Anishinabek: The People of This Place

Some of the descendants of the Chippewa, Ottawa, and Potawatomi people of West Michigan are residents of the region at this point in time. This exhibits traces the tale of the Anishinabek – meaning “the people.”

Visitors can see hundreds of artifacts representing Native American clothing, tools, weapons, and decorative arts. Featured are videos with Anishinabe professionals, artists, elders, and parents.

West Michigan Habitats

Visitors are treated to West Michigan’s natural environments. These are exhibits that features the natural settings for mounted animals and plants. Dioramas with images, sound, light, and activities exist so children can learn about Lake Michigan’s fish, what life can be found in a microscopic drop of water, and other ecosystems, plus the impact of humans on these environments.

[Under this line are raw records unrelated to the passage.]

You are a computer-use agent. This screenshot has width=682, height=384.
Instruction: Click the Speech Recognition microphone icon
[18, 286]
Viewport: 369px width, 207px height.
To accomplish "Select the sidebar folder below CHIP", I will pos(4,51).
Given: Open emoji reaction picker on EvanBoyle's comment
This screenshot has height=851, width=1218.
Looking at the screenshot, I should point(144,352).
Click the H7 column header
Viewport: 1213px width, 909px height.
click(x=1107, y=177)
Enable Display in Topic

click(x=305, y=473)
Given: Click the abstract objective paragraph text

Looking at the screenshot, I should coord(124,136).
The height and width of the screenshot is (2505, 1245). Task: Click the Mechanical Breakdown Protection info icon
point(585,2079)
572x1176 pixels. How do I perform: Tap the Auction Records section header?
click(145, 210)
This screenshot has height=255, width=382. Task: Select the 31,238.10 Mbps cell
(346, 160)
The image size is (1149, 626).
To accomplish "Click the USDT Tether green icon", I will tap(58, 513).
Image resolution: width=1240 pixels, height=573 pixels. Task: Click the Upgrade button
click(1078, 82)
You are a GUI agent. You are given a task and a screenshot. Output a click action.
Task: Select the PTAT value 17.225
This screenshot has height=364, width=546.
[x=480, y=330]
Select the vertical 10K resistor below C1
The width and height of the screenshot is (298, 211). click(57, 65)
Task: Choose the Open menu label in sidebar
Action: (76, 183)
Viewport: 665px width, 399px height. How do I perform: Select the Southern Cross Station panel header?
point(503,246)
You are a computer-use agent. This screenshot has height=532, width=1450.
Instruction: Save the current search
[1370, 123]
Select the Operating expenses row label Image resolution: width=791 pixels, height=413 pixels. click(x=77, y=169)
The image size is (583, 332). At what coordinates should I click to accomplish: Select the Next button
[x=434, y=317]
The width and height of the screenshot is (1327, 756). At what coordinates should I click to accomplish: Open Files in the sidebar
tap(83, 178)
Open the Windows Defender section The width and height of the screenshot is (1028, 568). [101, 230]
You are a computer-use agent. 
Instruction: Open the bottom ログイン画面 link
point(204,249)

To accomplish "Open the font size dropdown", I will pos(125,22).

Inside the Kent Scientific Institute room is a re-creation of the museum’s exhibit hall prior to 1900.

What’s New at the Radically Updated Roger B. Chaffee Planetarium?

Having spent more than $1 million dollars to renovate the Roger B. Chaffee Planetarium, the facility now offers all guests the most comfortable seats in the house from which to observe the galaxy, and each new show takes advantage of Digistar projection technology and new sound technologies for an incomparable user experience.

Just inside the museum, the planetarium is named for the Grand Rapids native astronaut who died in the fire in 1967 on the Apollo 1 spacecraft.


NEW SHOW – STARLIGHT SAFARI: This program is a new adventure for planetarium goers, whereby they test their knowledge of night-sky animal constellations via a live presenter.

UNDER STARLIT SKIES:Learn how to explore tonight’s sky and observe constellations from your own backyard. Expose yourself to the far-flung reaches of the solar system to see incredible planets.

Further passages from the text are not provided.